To address these comments, the Notice clarifies that because the safe harbor rules only require the safe harbor contributions to be made to NHCEs, a mid-year reduction of contributions to HCEs does not impact safe harbor status. In addition, this reduction would be allowed even if the plan’s safe harbor notice did not contain the language regarding a possible reduction/suspension of contributions mid-year. However, because the safe harbor notice would have indicated that HCEs are eligible for the contribution, the HCEs need to be provided an updated safe harbor notice and election opportunity prior to the suspension of contributions.
- Expanded COVID-19 Eligibility to Suspend or Reduce Safe Harbor Contributions Mid-Year. As a threshold requirement to the mid-year suspension or reduction of safe harbor contributions, either the plan sponsor must be operating at an economic loss for the plan year or the applicable safe harbor notice must have included a notice of the ability to suspend or reduce the safe harbor contributions. Under the Notice, if a plan suspends or reduces safe harbor contributions between March 13, 2020 and August 31, 2020, it will be treated as meeting these threshold requirements (i.e., having included a statement regarding reduction in safe harbor notice for 2020 or is operating at an economic loss for 2020). While many plan sponsors may have included the required statement in their safe harbor notices, the Notice provides special relief to plan sponsors who did not and were struggling to determine whether they were eligible under the economic loss condition.
- Expanded Notice Deadline for Mid-Year Suspension of Safe Harbor Nonelective Contributions. Any safe harbor plan adopting a mid-year amendment (i) to suspend or reduce safe harbor contributions, or (ii) to change a plan provision that is required to be described in the safe harbor notice must provide an updated safe harbor notice at least 30 days in advance of the effective date of the change to allow participants to change their deferral elections. The Notice provides temporary relief to the 30-day advance notice requirement for suspensions or reductions to safe harbor nonelective contributions, as long as the updated safe harbor notice is provided no later than August 31, 2020 and the plan amendment is adopted prior to the effective date of the suspension.
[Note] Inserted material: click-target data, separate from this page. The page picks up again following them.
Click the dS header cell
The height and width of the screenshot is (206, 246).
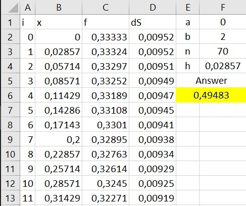click(x=153, y=22)
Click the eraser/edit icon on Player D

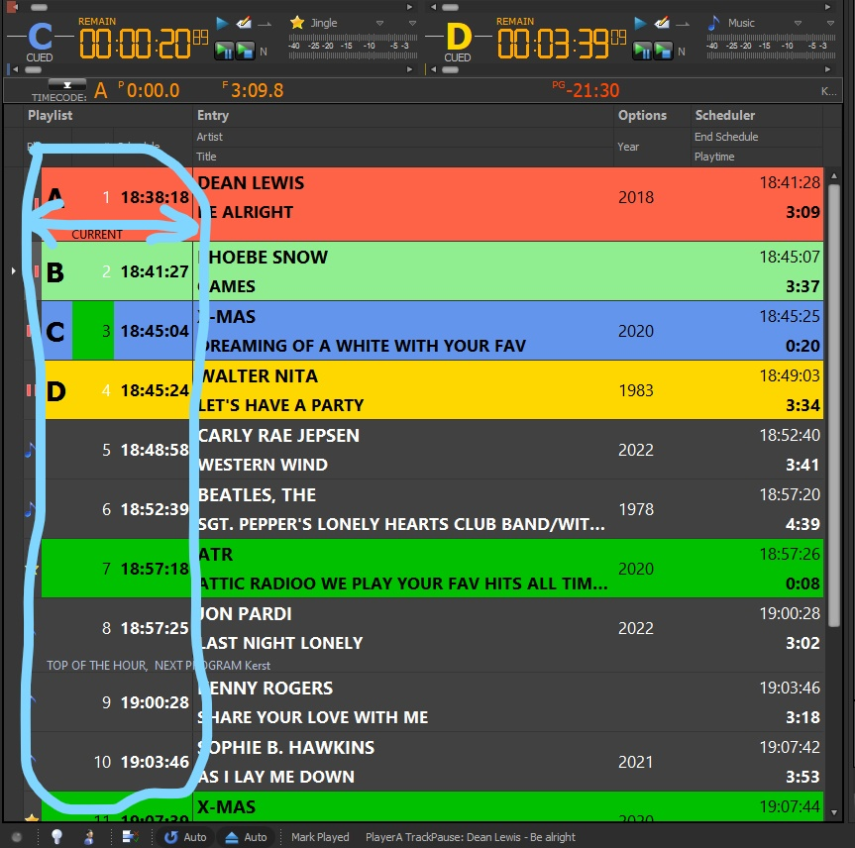(661, 23)
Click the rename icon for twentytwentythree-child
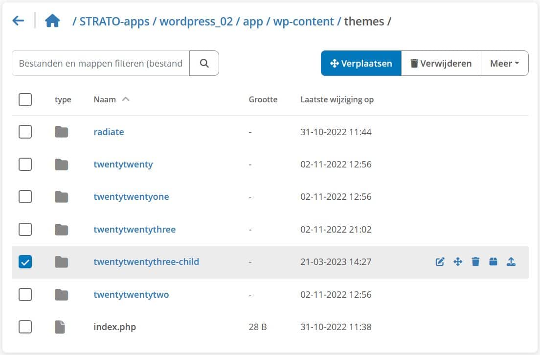The image size is (540, 355). pyautogui.click(x=440, y=261)
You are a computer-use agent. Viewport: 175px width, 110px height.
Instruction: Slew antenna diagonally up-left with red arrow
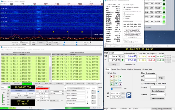point(112,77)
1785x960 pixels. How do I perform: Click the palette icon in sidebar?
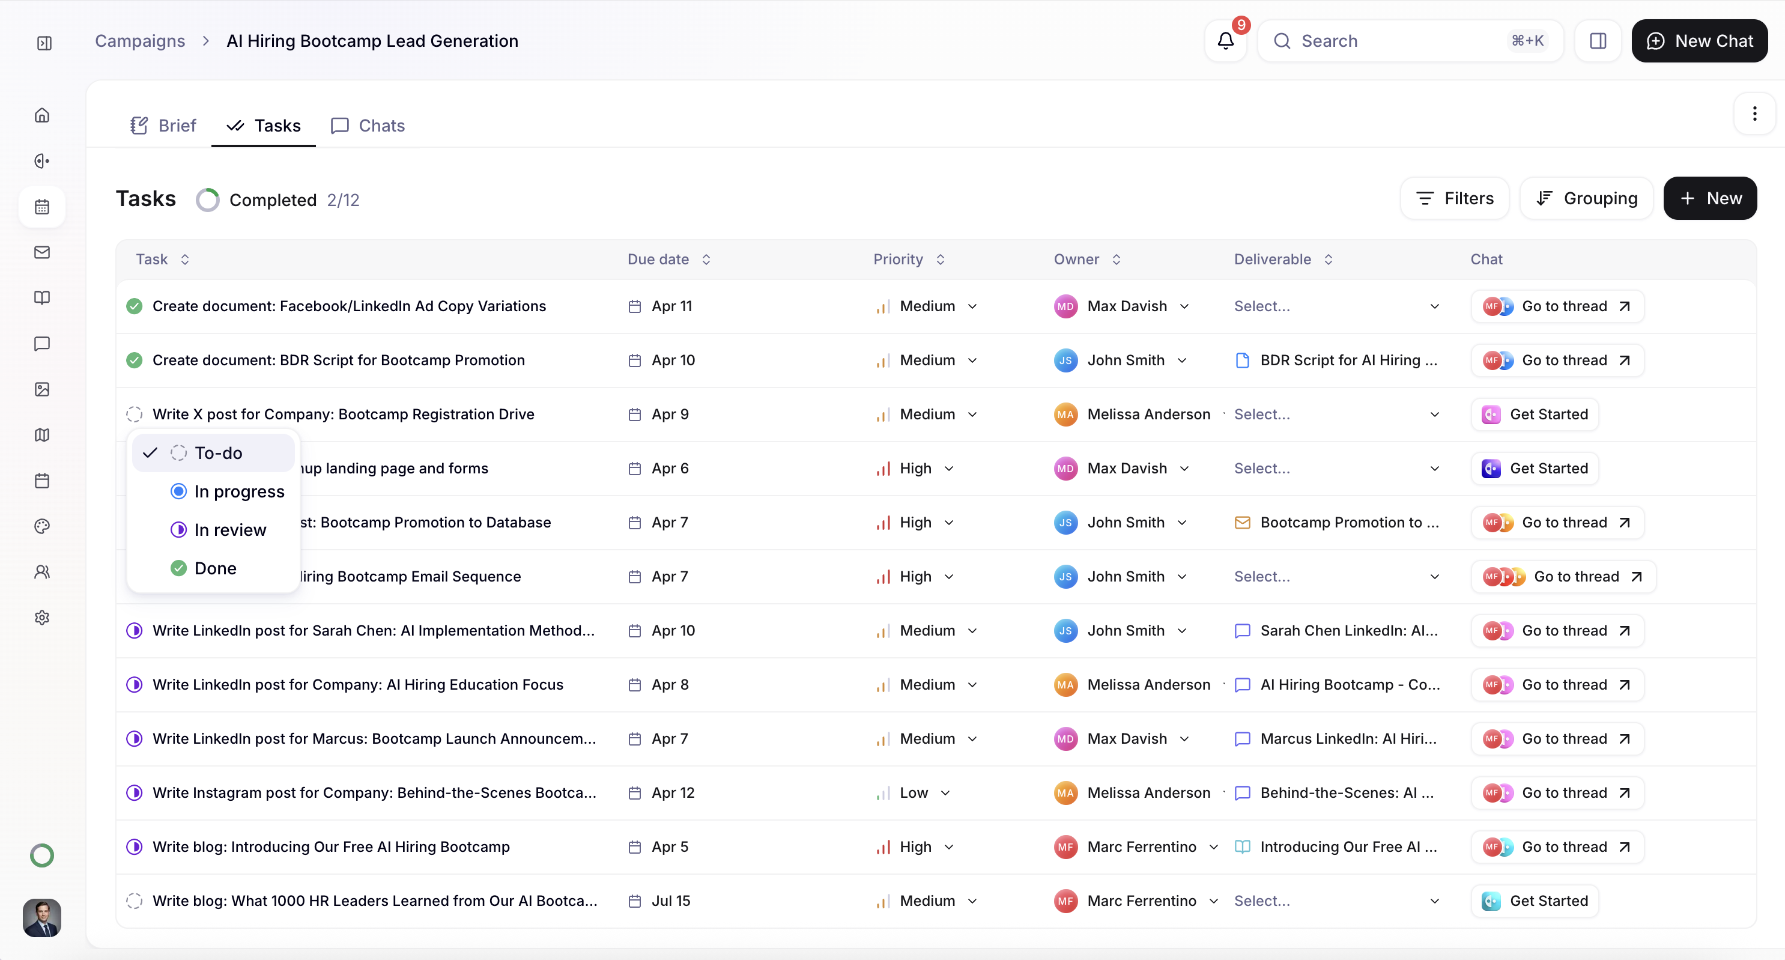tap(42, 526)
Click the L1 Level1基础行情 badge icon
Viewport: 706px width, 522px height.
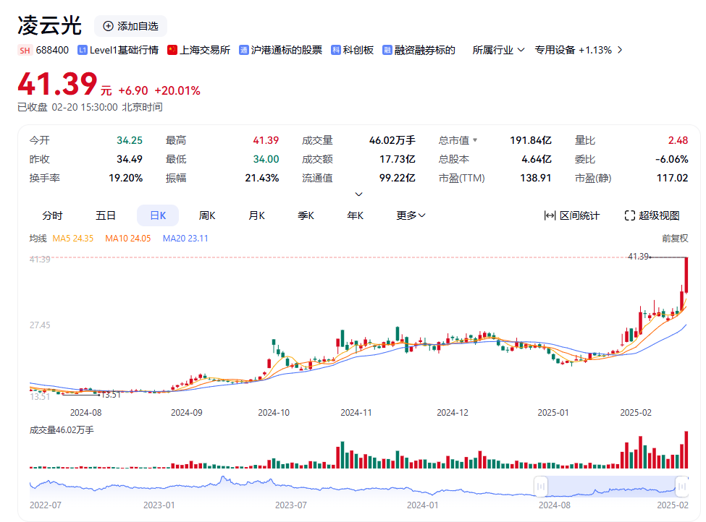point(82,50)
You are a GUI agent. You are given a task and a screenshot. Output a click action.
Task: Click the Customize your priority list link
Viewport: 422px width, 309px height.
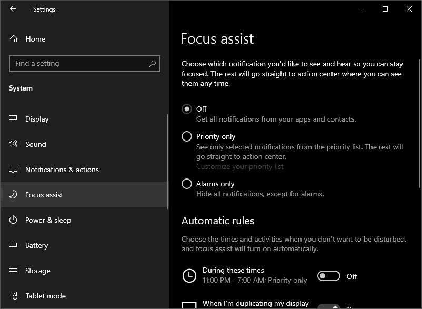pos(240,166)
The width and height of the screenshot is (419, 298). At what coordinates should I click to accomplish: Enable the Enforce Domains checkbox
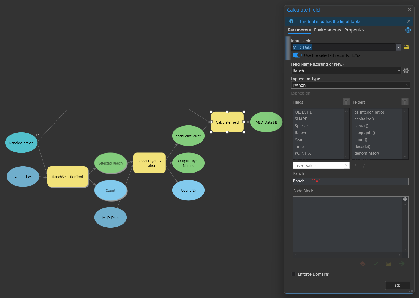point(293,274)
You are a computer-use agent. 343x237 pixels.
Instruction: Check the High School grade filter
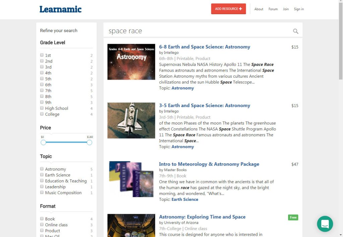pyautogui.click(x=42, y=108)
Plan sponsors should keep in mind that the IRS continues to require at least 30 days' advance notice for mid-year suspensions or reductions to safe harbor matching contributions because whether these contributions are provided can influence the employee’s decision on whether to make elective deferrals.
The Notice may be helpful to plan sponsors who have suspended or reduced, or are considering suspending or reducing, safe harbor matching contributions or safe harbor nonelective contributions in response to the COVID-19 pandemic. And perhaps equally important for future years is the IRS’s clarification that a plan can maintain its safe harbor status when it is an NHCE-only safe harbor plan, meaning plan sponsors have another tool for cost savings in future years.